[What this task involves]:
Your output should be exactly the lines from the one containing "Given: Open the Công cụ tools button" through the final line of the following data, please, with no pictures.

(Extracted records)
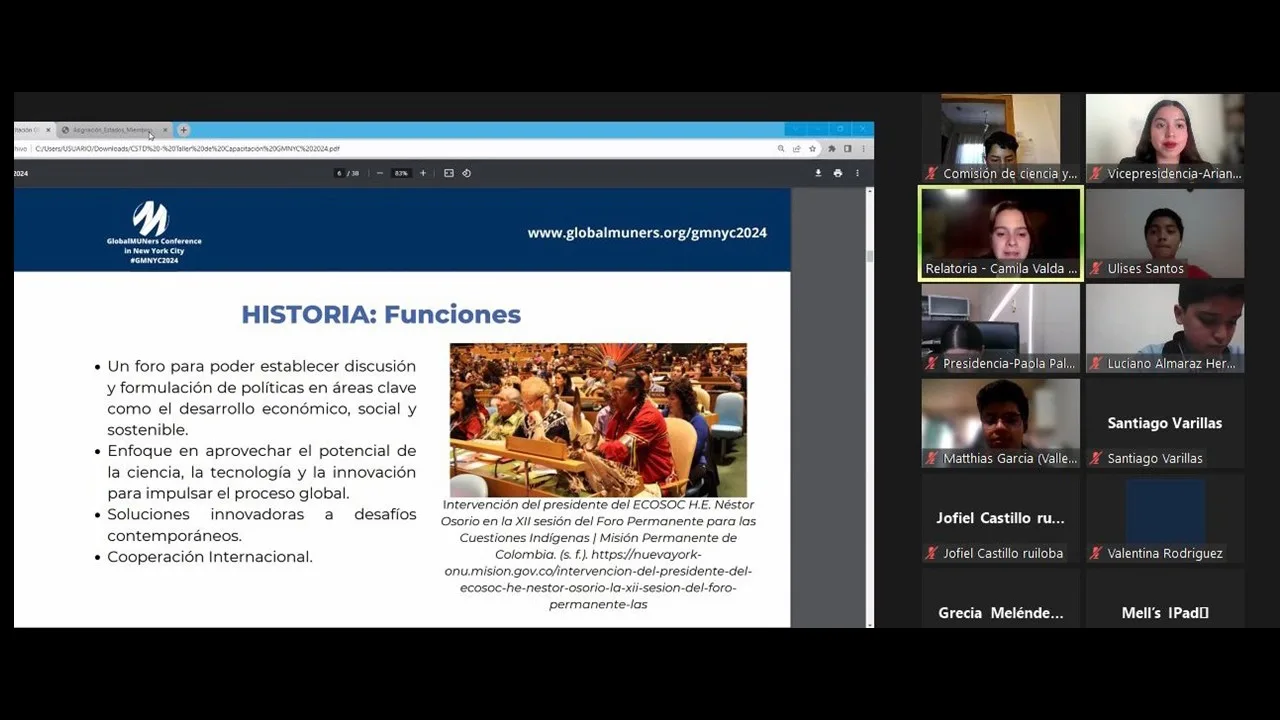Switch to the Asignación_Estados_Miembros tab

tap(110, 130)
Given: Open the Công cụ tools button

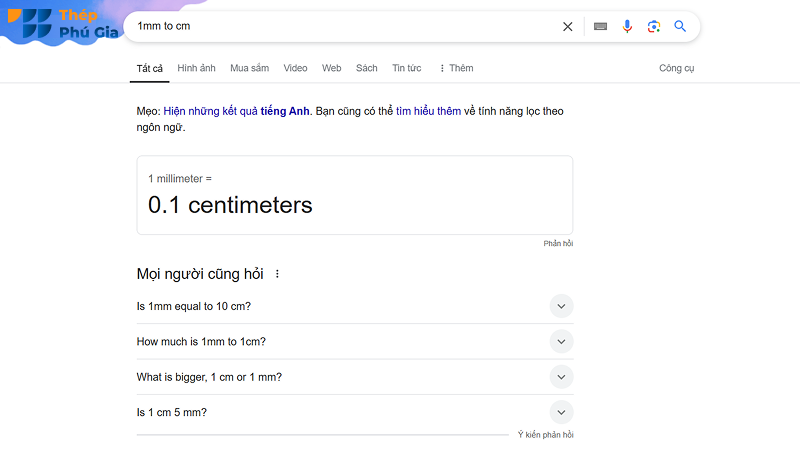Looking at the screenshot, I should click(676, 68).
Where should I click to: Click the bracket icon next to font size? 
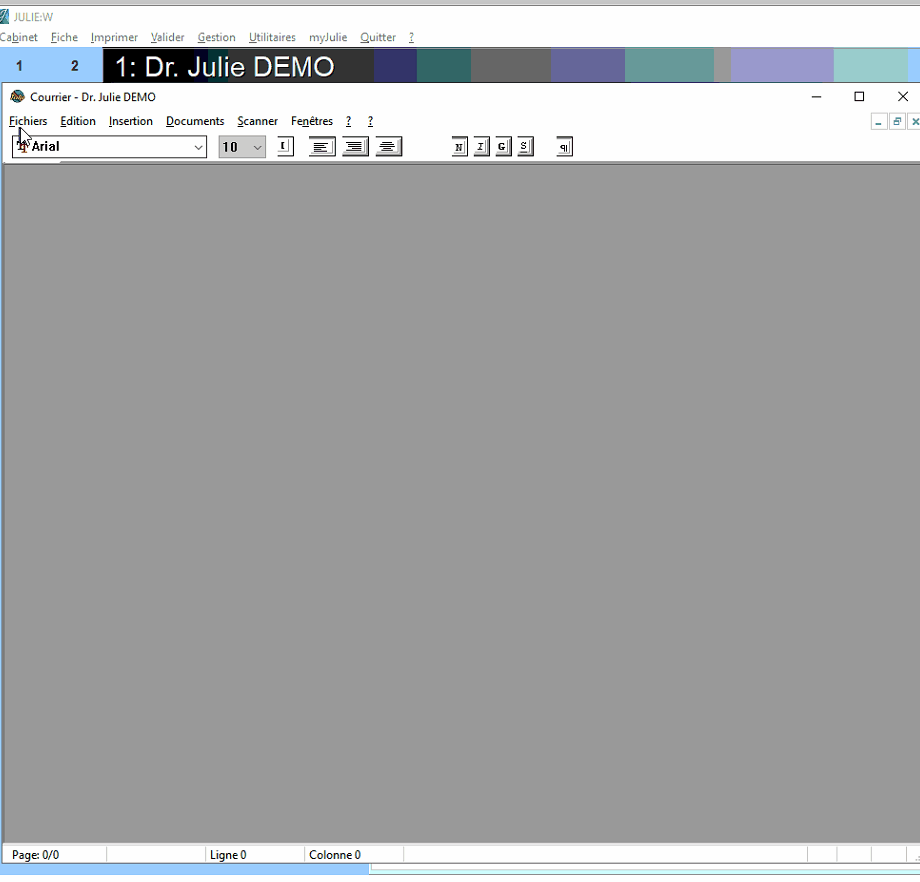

[Response box]:
Given: Open the Công cụ tools button

Looking at the screenshot, I should click(676, 68).
Where should I click to: Click the bracket icon next to font size? 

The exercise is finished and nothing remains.